TASK TO CARRY OUT → Reproduce every one of the following lines word for word, changing nothing.

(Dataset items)
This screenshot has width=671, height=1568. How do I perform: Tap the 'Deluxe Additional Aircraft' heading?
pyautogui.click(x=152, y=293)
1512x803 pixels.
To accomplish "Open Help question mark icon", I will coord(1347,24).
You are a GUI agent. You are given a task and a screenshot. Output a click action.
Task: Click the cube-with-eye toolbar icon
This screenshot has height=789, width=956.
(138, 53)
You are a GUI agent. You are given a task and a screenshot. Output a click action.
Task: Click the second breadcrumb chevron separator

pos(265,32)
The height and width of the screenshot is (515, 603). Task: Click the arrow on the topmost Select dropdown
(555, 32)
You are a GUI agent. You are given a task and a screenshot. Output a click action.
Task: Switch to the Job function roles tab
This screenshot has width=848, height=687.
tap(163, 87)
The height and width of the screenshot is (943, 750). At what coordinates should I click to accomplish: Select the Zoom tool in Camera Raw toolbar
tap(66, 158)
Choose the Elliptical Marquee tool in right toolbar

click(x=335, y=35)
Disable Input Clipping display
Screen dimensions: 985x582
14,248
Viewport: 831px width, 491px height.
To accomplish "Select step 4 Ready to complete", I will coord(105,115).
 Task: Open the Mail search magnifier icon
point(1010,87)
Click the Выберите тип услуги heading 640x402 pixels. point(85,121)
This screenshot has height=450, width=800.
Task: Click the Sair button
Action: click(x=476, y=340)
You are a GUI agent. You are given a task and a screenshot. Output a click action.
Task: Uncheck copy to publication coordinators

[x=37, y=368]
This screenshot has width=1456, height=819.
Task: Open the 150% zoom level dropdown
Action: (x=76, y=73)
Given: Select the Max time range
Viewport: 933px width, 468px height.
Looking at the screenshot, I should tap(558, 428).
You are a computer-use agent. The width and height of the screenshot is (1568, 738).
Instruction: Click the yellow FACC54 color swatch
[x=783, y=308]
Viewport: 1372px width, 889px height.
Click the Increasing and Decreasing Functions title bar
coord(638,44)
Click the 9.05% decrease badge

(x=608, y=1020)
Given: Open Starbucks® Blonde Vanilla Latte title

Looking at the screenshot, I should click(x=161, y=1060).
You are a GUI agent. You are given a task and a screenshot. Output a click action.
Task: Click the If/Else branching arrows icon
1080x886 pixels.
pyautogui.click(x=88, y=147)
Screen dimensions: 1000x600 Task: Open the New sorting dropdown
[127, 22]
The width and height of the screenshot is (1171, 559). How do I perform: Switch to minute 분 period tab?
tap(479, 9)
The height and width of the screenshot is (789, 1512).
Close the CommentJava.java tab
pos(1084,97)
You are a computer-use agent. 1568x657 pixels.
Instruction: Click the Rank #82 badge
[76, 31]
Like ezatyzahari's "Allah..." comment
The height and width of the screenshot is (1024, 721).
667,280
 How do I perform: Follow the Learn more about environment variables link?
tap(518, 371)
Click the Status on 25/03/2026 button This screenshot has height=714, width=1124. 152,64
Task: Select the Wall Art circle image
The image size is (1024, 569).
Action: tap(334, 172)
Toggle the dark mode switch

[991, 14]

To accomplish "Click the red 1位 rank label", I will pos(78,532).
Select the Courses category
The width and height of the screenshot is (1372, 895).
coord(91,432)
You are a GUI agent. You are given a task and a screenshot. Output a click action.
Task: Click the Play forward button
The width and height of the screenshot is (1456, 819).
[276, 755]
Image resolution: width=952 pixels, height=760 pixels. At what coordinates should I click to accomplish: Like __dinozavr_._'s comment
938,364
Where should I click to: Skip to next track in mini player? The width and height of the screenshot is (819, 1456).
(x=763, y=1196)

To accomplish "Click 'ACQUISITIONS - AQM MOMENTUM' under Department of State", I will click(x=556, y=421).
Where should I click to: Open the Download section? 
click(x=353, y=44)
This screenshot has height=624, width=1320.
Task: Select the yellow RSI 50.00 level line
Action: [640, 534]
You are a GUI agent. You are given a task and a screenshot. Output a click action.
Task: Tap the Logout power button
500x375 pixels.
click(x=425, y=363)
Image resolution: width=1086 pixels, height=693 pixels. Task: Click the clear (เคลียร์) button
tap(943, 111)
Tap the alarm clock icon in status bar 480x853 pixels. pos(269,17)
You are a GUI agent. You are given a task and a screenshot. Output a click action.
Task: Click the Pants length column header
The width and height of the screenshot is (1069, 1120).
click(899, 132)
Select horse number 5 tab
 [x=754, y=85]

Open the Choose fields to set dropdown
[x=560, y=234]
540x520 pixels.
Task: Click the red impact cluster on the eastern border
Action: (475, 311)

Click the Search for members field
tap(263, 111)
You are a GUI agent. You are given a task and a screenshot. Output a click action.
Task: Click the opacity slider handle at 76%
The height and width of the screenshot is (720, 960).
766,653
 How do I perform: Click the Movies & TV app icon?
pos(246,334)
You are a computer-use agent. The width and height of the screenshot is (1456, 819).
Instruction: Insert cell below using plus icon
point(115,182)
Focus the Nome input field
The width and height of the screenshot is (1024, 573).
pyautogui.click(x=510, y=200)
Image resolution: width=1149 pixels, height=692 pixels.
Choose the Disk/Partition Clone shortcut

RESPONSE →
This screenshot has width=671, height=1568. How do I perform: Tap the 'Deluxe Additional Aircraft' heading?
pyautogui.click(x=152, y=293)
1512x803 pixels.
To accomplish "Open Help question mark icon", I will coord(1347,24).
You are a GUI agent. You are given a task and a screenshot. Output a click action.
Task: Click the cube-with-eye toolbar icon
This screenshot has height=789, width=956.
(138, 53)
You are a GUI agent. You are given a task and a screenshot. Output a click action.
Task: Click the second breadcrumb chevron separator

pos(265,32)
The height and width of the screenshot is (515, 603). Task: Click the arrow on the topmost Select dropdown
(555, 32)
You are a GUI agent. You are given a task and a screenshot. Output a click action.
Task: Switch to the Job function roles tab
This screenshot has width=848, height=687.
tap(163, 87)
The height and width of the screenshot is (943, 750). At what coordinates should I click to accomplish: Select the Zoom tool in Camera Raw toolbar
tap(66, 158)
Choose the Elliptical Marquee tool in right toolbar

click(x=335, y=35)
Disable Input Clipping display
Screen dimensions: 985x582
14,248
Viewport: 831px width, 491px height.
To accomplish "Select step 4 Ready to complete", I will coord(105,115).
 Task: Open the Mail search magnifier icon
point(1010,87)
Click the Выберите тип услуги heading 640x402 pixels. point(85,121)
This screenshot has height=450, width=800.
Task: Click the Sair button
Action: click(x=476, y=340)
You are a GUI agent. You are given a task and a screenshot. Output a click action.
Task: Uncheck copy to publication coordinators

[x=37, y=368]
This screenshot has width=1456, height=819.
Task: Open the 150% zoom level dropdown
Action: (x=76, y=73)
Given: Select the Max time range
Viewport: 933px width, 468px height.
Looking at the screenshot, I should tap(558, 428).
You are a computer-use agent. The width and height of the screenshot is (1568, 738).
Instruction: Click the yellow FACC54 color swatch
[x=783, y=308]
Viewport: 1372px width, 889px height.
Click the Increasing and Decreasing Functions title bar
coord(638,44)
Click the 9.05% decrease badge

(x=608, y=1020)
Given: Open Starbucks® Blonde Vanilla Latte title

Looking at the screenshot, I should click(x=161, y=1060).
You are a GUI agent. You are given a task and a screenshot. Output a click action.
Task: Click the If/Else branching arrows icon
1080x886 pixels.
pyautogui.click(x=88, y=147)
Screen dimensions: 1000x600 Task: Open the New sorting dropdown
[127, 22]
The width and height of the screenshot is (1171, 559). How do I perform: Switch to minute 분 period tab?
tap(479, 9)
The height and width of the screenshot is (789, 1512).
Close the CommentJava.java tab
pos(1084,97)
You are a computer-use agent. 1568x657 pixels.
Instruction: Click the Rank #82 badge
[76, 31]
Like ezatyzahari's "Allah..." comment
The height and width of the screenshot is (1024, 721).
667,280
 How do I perform: Follow the Learn more about environment variables link?
tap(518, 371)
Click the Status on 25/03/2026 button This screenshot has height=714, width=1124. 152,64
Task: Select the Wall Art circle image
The image size is (1024, 569).
Action: tap(334, 172)
Toggle the dark mode switch

[991, 14]

To accomplish "Click the red 1位 rank label", I will pos(78,532).
Select the Courses category
The width and height of the screenshot is (1372, 895).
coord(91,432)
You are a GUI agent. You are given a task and a screenshot. Output a click action.
Task: Click the Play forward button
The width and height of the screenshot is (1456, 819).
[276, 755]
Image resolution: width=952 pixels, height=760 pixels. At what coordinates should I click to accomplish: Like __dinozavr_._'s comment
938,364
Where should I click to: Skip to next track in mini player? The width and height of the screenshot is (819, 1456).
(x=763, y=1196)

To accomplish "Click 'ACQUISITIONS - AQM MOMENTUM' under Department of State", I will click(x=556, y=421).
Where should I click to: Open the Download section? 
click(x=353, y=44)
This screenshot has height=624, width=1320.
Task: Select the yellow RSI 50.00 level line
Action: [640, 534]
You are a GUI agent. You are given a task and a screenshot. Output a click action.
Task: Tap the Logout power button
500x375 pixels.
click(x=425, y=363)
Image resolution: width=1086 pixels, height=693 pixels. Task: Click the clear (เคลียร์) button
tap(943, 111)
Tap the alarm clock icon in status bar 480x853 pixels. pos(269,17)
You are a GUI agent. You are given a task and a screenshot. Output a click action.
Task: Click the Pants length column header
The width and height of the screenshot is (1069, 1120).
click(899, 132)
Select horse number 5 tab
 [x=754, y=85]

Open the Choose fields to set dropdown
[x=560, y=234]
540x520 pixels.
Task: Click the red impact cluster on the eastern border
Action: (475, 311)

Click the Search for members field
tap(263, 111)
You are a GUI agent. You are given a task and a screenshot. Output a click action.
Task: Click the opacity slider handle at 76%
The height and width of the screenshot is (720, 960).
766,653
 How do I perform: Click the Movies & TV app icon?
pos(246,334)
You are a computer-use agent. The width and height of the screenshot is (1456, 819).
Instruction: Insert cell below using plus icon
point(115,182)
Focus the Nome input field
The width and height of the screenshot is (1024, 573).
pyautogui.click(x=510, y=200)
Image resolution: width=1149 pixels, height=692 pixels.
Choose the Disk/Partition Clone shortcut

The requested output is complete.